The Wailing Asteroid
- Cover of first edition, 1960
- Author: Murray Leinster
- Cover artist: Richard M. Powers
- Language: English
- Genre: Science-fiction novel
- Published: 1960 (Avon)
- Publication place: USA
- Media type: Print (Paperback)
- Pages: 143 (Paperback edition)
- OCLC: 7358691

= The Wailing Asteroid =

1960 novel by Murray Leinster

The Wailing Asteroid is a science-fiction novel written by Murray Leinster (William Fitzgerald Jenkins) and first published in 1960 by Avon Books. It presents the theme of the lone inventor who saves Earth from cosmic danger and introduces humanity to an unknown civilization. The novel was adapted for film by John Brunner as The Terrornauts in 1967.

==Plot==
When satellite-tracking stations around the world begin receiving radio signals from deep space, Joe Burke, owner of a small engineering company, is about to propose marriage to Sandy Lund, a woman he has known since high school. The signals consist of a repeated series of flute-like notes, which Joe recognizes. Joe plays for Sandy a tape recording he made a year earlier and it sounds just like the signal from space. Joe explains that he got the notes from a lucid dream that has come to him off and on since he was eleven. In the dream he is on a world with two moons and trees with ribbon-like leaves and he is holding a strange weapon, a kind of recoilless pistol. In his shop he makes a modified version of the weapon and when he tests it, it breaks loose from the workbench and slams into a wall hard enough to shatter the bricks.

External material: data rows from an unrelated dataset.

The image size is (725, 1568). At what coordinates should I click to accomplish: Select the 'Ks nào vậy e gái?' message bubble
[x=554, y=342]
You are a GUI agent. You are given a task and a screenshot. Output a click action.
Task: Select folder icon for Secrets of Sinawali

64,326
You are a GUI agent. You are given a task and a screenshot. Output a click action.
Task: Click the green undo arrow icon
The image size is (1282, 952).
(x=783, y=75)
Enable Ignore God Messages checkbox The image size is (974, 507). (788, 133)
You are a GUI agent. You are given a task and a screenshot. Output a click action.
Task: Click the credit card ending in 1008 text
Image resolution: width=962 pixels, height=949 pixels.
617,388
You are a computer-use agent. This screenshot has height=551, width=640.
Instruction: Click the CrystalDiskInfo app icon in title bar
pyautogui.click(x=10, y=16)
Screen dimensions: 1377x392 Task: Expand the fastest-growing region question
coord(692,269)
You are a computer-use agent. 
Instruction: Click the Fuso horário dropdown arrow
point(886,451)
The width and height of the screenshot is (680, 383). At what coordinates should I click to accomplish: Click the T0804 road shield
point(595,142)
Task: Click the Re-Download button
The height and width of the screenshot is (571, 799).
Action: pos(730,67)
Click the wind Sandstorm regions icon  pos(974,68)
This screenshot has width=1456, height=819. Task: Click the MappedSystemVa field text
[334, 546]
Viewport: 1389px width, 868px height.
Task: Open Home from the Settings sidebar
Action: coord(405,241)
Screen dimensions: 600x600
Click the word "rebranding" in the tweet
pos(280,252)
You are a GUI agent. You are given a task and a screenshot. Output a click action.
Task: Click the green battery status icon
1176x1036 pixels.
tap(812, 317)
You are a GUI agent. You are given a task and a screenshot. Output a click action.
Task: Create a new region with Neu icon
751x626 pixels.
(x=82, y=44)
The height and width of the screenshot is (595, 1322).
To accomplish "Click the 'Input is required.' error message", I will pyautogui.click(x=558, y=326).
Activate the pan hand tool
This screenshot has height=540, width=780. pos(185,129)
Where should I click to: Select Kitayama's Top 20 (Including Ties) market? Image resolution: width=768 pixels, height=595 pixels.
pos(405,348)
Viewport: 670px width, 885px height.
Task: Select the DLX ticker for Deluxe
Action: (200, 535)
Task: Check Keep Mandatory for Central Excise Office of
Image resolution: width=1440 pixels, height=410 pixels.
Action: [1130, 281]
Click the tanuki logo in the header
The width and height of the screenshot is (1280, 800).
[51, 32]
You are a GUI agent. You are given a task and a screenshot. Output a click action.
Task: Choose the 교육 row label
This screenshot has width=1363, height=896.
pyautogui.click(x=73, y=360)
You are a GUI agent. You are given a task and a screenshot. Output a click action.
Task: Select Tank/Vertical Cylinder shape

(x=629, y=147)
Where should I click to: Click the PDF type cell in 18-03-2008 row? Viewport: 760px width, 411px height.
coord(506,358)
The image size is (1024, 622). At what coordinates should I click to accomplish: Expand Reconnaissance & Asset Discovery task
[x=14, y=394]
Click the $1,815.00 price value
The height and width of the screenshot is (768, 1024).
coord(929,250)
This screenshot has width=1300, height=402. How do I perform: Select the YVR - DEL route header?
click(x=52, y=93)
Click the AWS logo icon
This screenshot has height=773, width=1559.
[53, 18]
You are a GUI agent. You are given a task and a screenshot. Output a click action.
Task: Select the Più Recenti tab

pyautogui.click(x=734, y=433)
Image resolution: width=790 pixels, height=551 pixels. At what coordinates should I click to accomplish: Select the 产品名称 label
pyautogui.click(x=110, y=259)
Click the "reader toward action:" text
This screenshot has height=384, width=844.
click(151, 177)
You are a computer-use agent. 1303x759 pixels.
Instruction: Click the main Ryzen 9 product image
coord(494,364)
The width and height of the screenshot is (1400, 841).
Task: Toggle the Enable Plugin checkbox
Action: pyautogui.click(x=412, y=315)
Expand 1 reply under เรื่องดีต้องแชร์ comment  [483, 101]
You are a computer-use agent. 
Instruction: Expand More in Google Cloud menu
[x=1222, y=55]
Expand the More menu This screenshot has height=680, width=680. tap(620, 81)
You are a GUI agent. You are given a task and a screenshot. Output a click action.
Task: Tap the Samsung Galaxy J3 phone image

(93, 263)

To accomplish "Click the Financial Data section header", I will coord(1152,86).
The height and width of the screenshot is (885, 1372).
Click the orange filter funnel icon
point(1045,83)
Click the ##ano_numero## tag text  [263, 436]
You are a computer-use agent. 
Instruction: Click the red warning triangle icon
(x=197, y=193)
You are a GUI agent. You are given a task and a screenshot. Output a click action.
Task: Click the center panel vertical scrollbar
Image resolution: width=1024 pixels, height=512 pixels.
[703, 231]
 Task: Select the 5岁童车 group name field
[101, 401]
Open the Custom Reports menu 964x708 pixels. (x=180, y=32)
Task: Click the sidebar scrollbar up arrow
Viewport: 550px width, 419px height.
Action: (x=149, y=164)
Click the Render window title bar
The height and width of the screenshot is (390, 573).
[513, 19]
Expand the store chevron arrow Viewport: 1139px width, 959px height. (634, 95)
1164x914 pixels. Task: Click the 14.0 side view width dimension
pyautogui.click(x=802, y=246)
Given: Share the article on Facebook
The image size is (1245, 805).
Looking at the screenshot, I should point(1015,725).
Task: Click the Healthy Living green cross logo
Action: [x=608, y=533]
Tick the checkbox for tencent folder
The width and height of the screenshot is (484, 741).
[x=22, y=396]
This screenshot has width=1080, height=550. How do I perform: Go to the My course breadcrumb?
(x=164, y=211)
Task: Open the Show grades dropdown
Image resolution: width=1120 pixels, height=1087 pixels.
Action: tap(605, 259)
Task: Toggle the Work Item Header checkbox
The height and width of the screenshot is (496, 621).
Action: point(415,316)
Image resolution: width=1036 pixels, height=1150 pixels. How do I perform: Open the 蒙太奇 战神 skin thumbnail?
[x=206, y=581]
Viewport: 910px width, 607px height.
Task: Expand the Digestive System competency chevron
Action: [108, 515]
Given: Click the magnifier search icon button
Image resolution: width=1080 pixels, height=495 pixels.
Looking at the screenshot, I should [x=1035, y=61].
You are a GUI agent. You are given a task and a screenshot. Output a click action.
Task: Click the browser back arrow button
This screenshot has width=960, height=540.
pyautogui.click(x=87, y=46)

Meanwhile astronomers trace the signal to an asteroid, M-387, and send a radio signal to it. In response the asteroid changes its signal. With the help of Holmes, a yacht builder, Keller, an electronics expert, and several workmen, Joe builds a small spaceship propelled by a reactionless drive based on his modification of the recoilless pistol. Just in time the ship is finished and, with Holmes, Keller, Sandy, and Sandy’s sister Pam aboard, Joe lifts off just as the police arrive to end the project. Pursued by Nike missiles, Joe takes the ship into space and heads for Asteroid M-387.

After eleven days of travel they arrive at the asteroid and see only a radio mast and the entrance to a tunnel. When they fly their ship into the tunnel a door closes behind them, lights come on, and the tunnel fills with air and artificial gravity. Finding the air breathable, the five impromptu astronauts explore the asteroid. They discover that it is a vast, empty fortress with unknown weapons still in their racks and a control room where the fluting signal originates.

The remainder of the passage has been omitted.